§ ASSIGNMENT
The material below contains a line with "Task: Sort table by 体温 column header" and a line with "174x134 pixels.". Copy exactly those two lines and all lines between them.

§ DATA FOR THIS EXERCISE
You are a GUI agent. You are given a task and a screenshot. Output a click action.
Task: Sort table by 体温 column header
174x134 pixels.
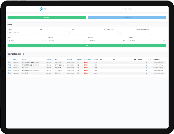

==

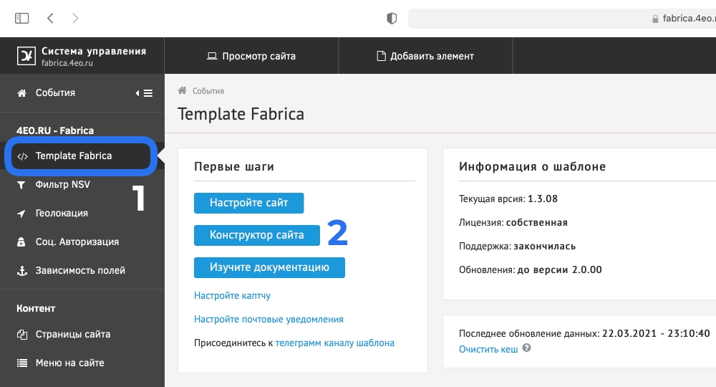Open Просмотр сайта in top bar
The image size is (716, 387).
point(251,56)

§ ANSWER FOR THE TASK
Task: Sort table by 体温 column header
174x134 pixels.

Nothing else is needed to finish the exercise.